What the task requires:
Each line from the one containing "Task: Click the 104,266.23 BUY button" through the last line of the data below should be printed exactly, please, with any pictures omitted.

Dataset entries
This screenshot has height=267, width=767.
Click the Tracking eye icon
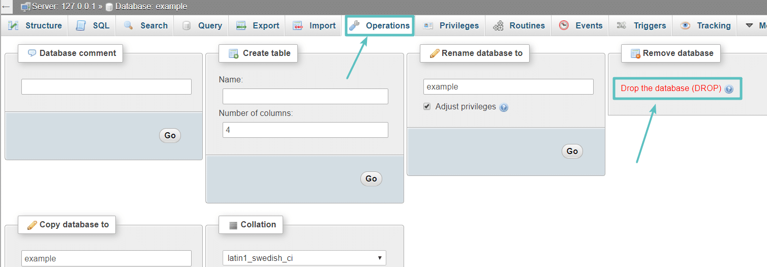685,25
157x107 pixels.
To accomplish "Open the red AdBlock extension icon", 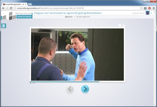I will point(149,8).
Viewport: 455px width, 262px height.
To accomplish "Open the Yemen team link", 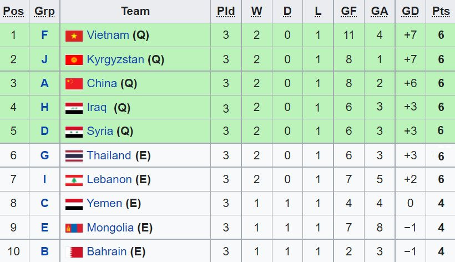I will coord(104,203).
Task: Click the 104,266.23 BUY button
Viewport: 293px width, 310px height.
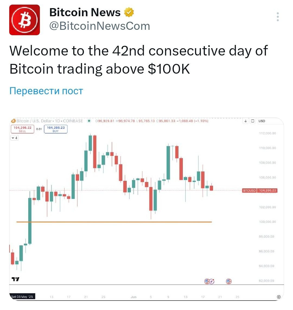Action: (56, 129)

Solved problem:
Task: Click the 104,266.23 BUY button
Viewport: 293px width, 310px height.
Action: (56, 129)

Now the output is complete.